• [WHAT IS EXPECTED]
Print, exactly and with no pictures, the line containing "800x800 pixels." and each line after it to the end of the entries below.

Items from a data source
----------------

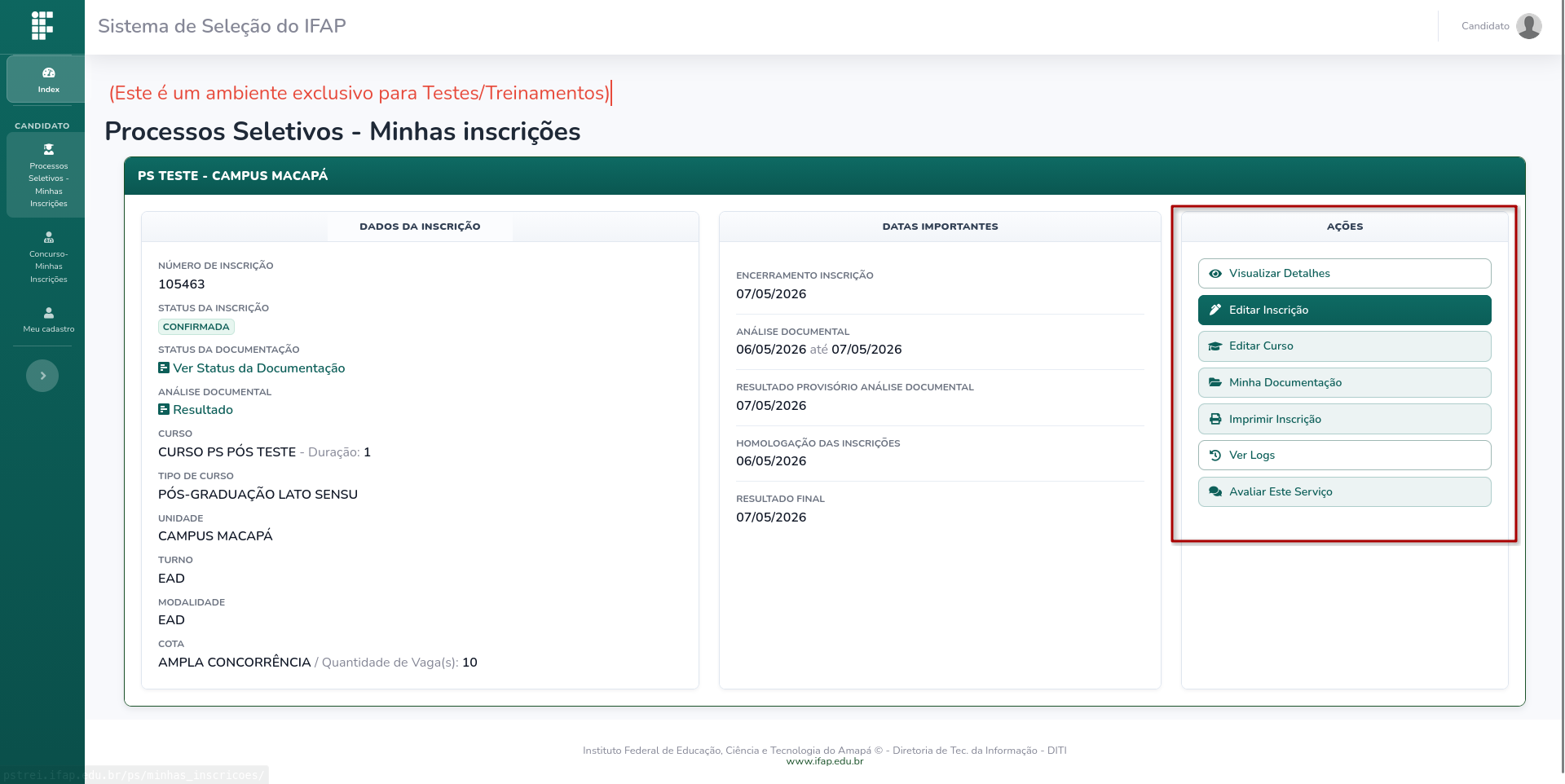Select the Dados da Inscrição tab header

[420, 227]
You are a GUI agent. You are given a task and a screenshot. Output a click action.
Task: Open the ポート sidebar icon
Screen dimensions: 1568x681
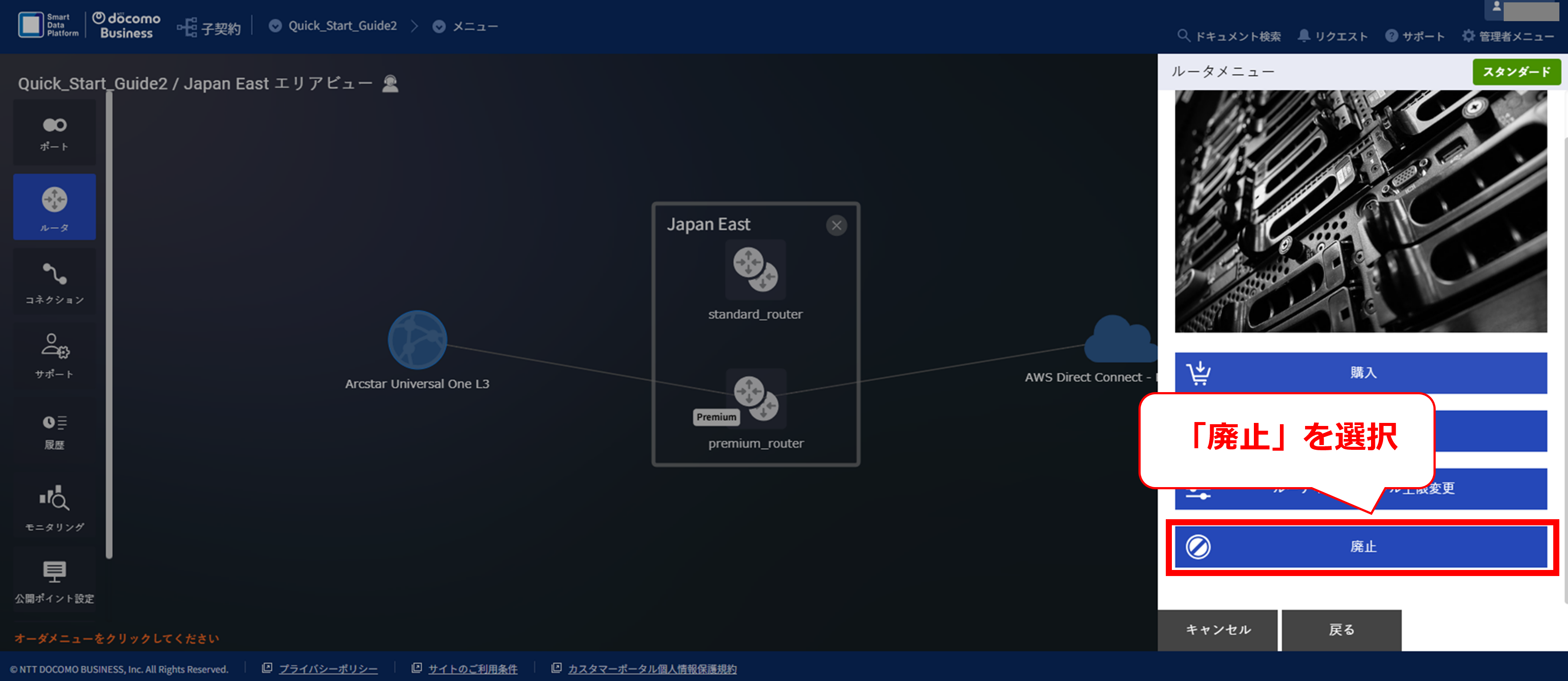pos(54,133)
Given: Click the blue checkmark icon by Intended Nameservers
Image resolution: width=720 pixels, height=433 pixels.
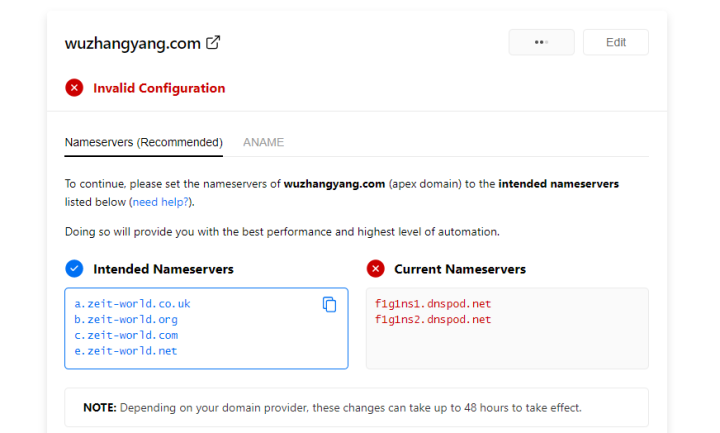Looking at the screenshot, I should pyautogui.click(x=74, y=268).
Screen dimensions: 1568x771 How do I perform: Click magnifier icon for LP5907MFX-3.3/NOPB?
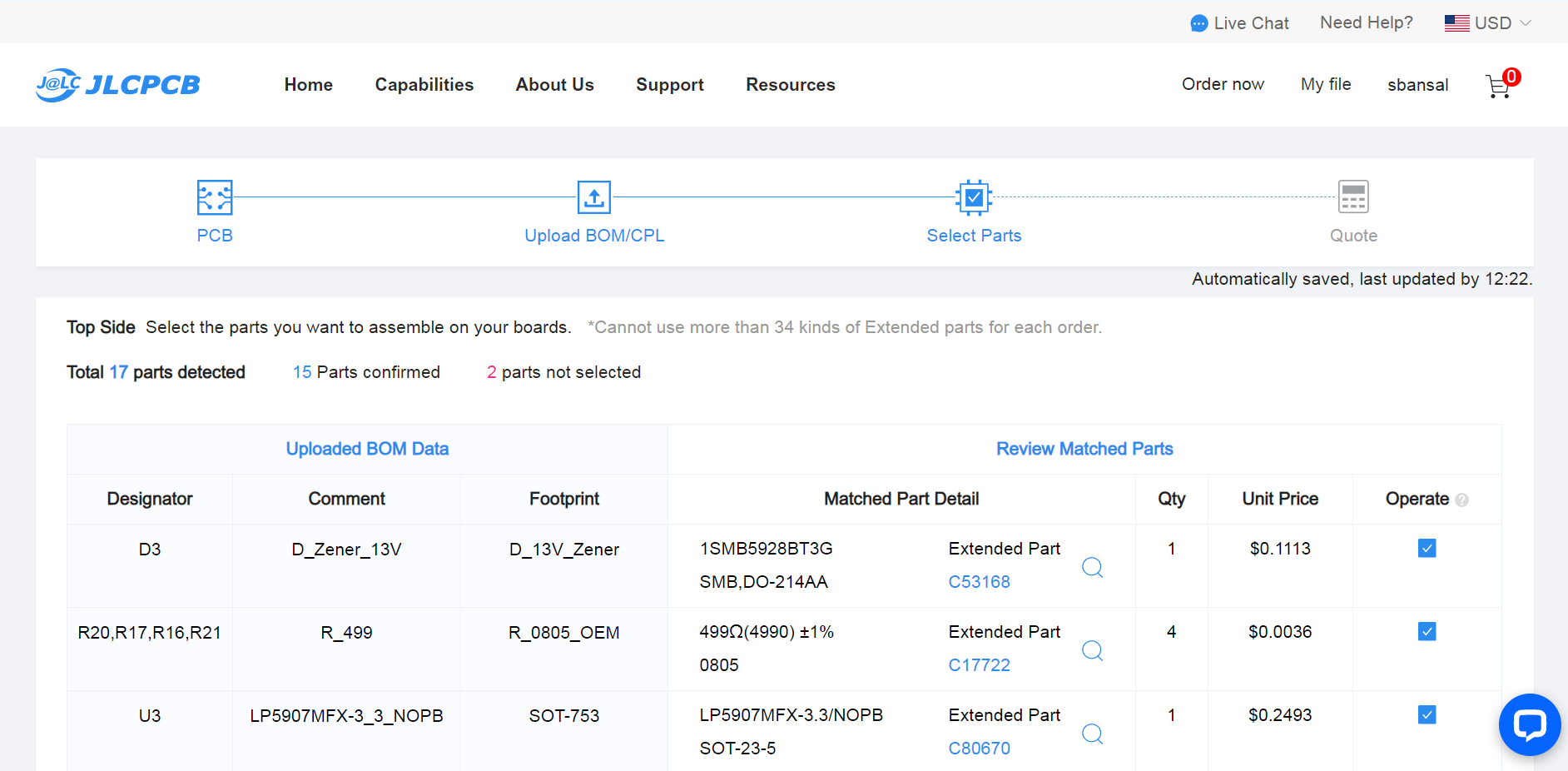coord(1092,734)
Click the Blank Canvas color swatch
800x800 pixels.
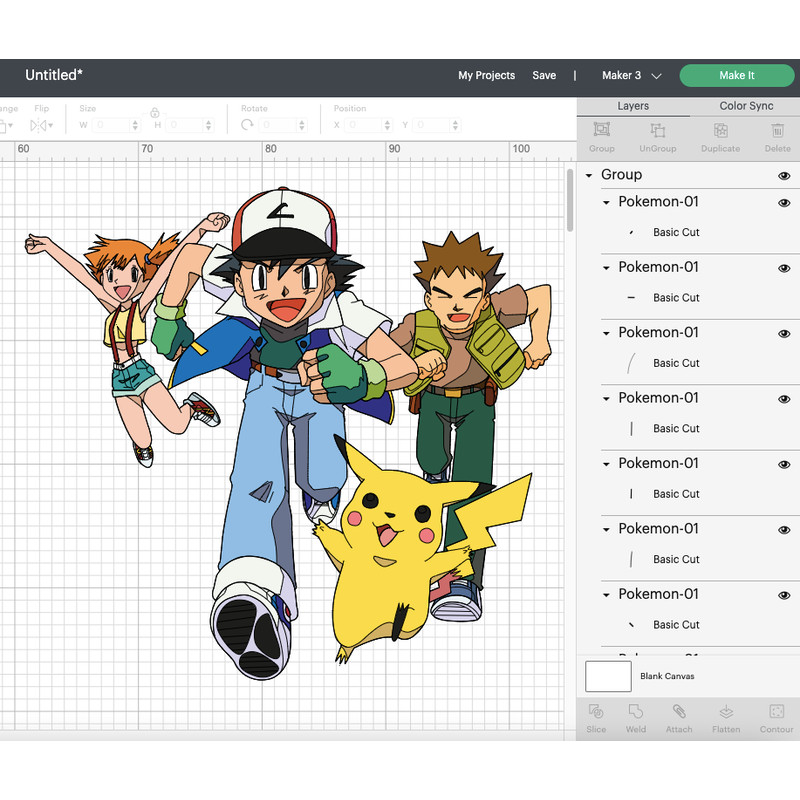pyautogui.click(x=607, y=676)
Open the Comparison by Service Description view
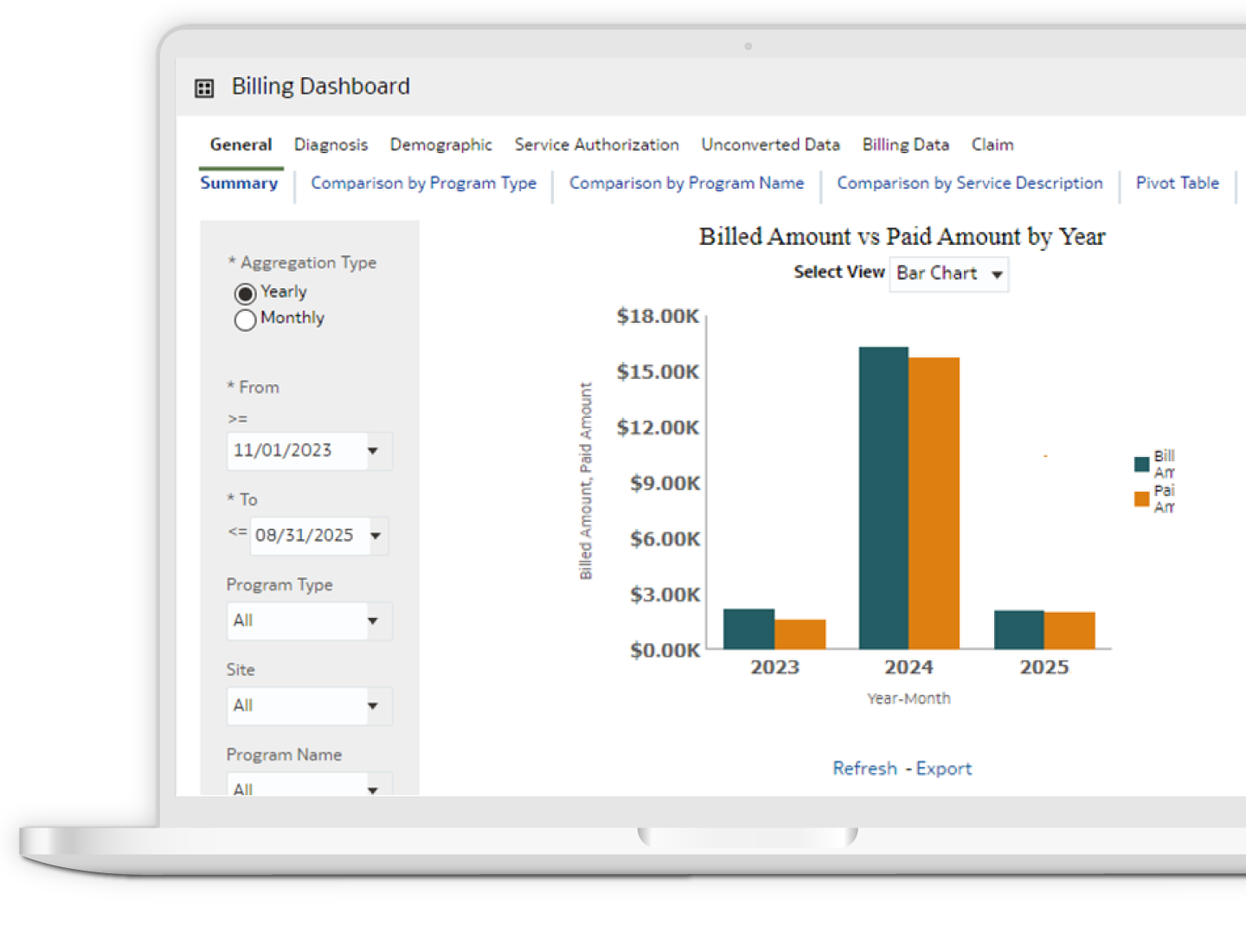 point(969,183)
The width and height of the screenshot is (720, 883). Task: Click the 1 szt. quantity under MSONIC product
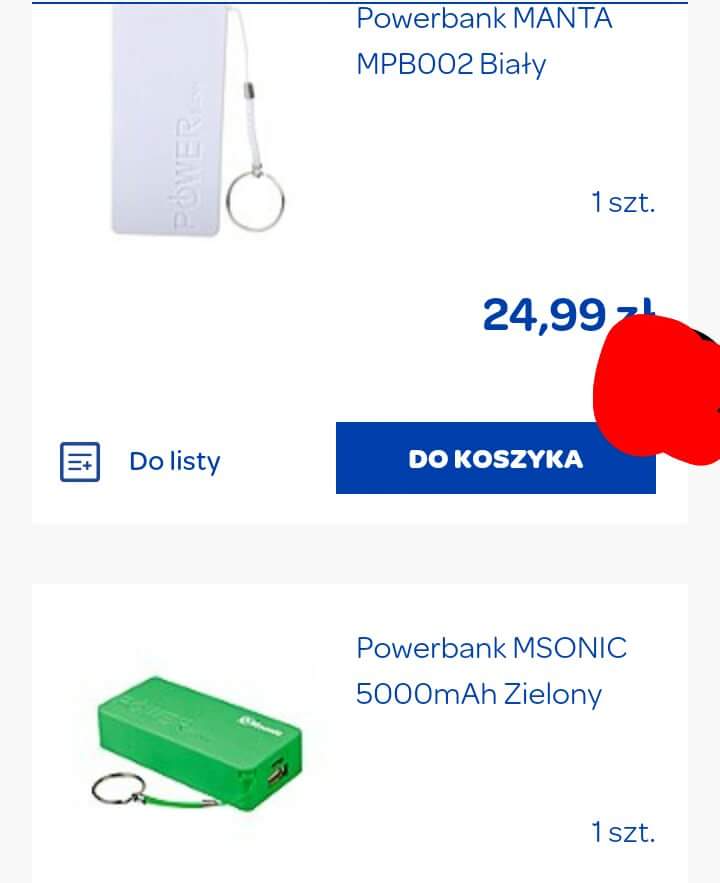pyautogui.click(x=623, y=832)
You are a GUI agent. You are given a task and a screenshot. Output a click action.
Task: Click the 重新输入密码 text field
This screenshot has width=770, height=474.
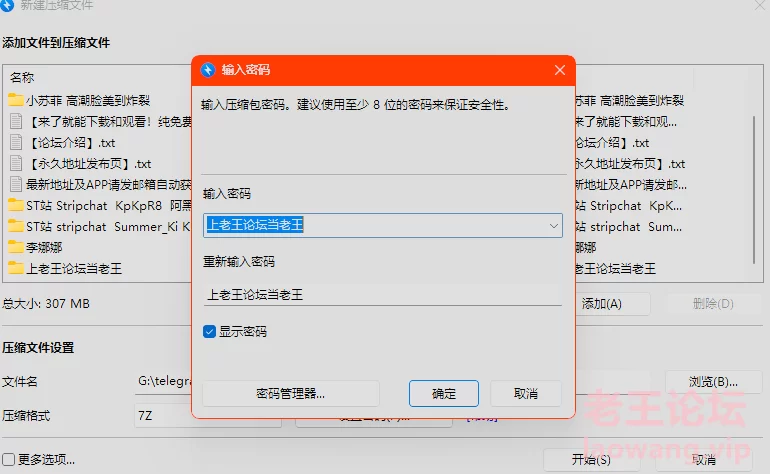(x=382, y=295)
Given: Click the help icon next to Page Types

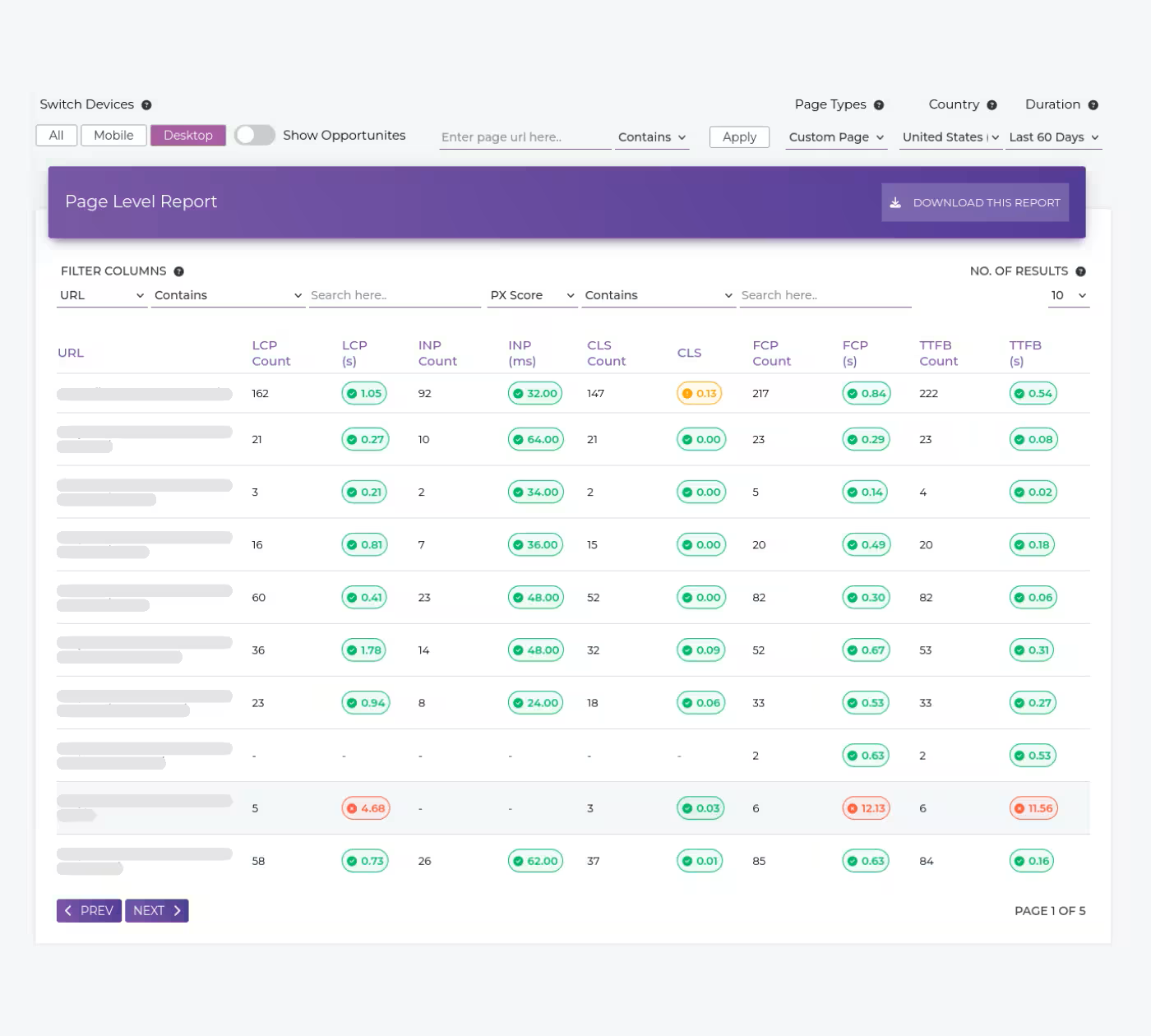Looking at the screenshot, I should tap(878, 104).
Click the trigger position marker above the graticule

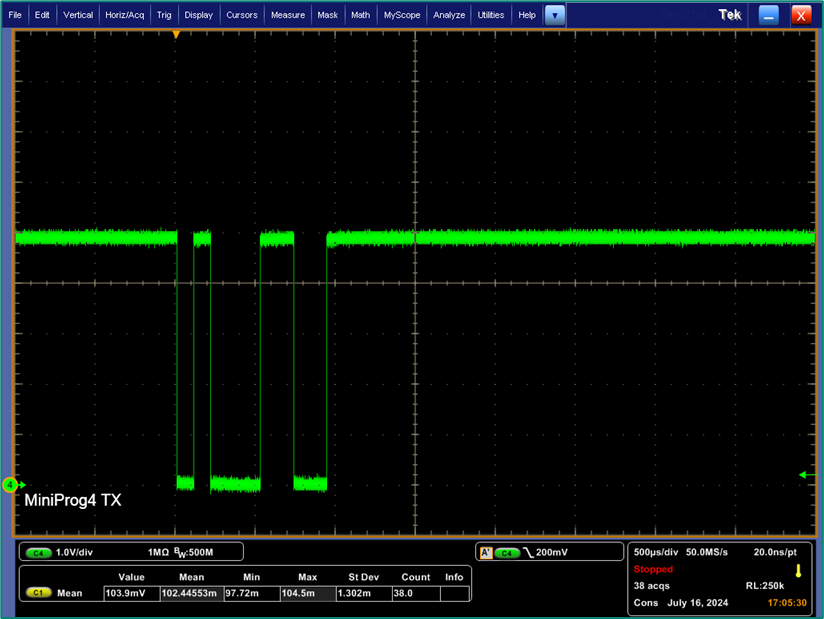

----------------

• [OUTPUT FOR THIS TASK]
800x800 pixels.
pyautogui.click(x=607, y=676)
Open the Comparison by Service Description view
 point(969,183)
The width and height of the screenshot is (720, 883). Task: Click the 1 szt. quantity under MSONIC product
pyautogui.click(x=623, y=832)
You are a GUI agent. You are given a task and a screenshot. Output a click action.
Task: Click the 重新输入密码 text field
This screenshot has width=770, height=474.
(x=382, y=295)
Given: Click the help icon next to Page Types

Looking at the screenshot, I should tap(878, 104).
Click the trigger position marker above the graticule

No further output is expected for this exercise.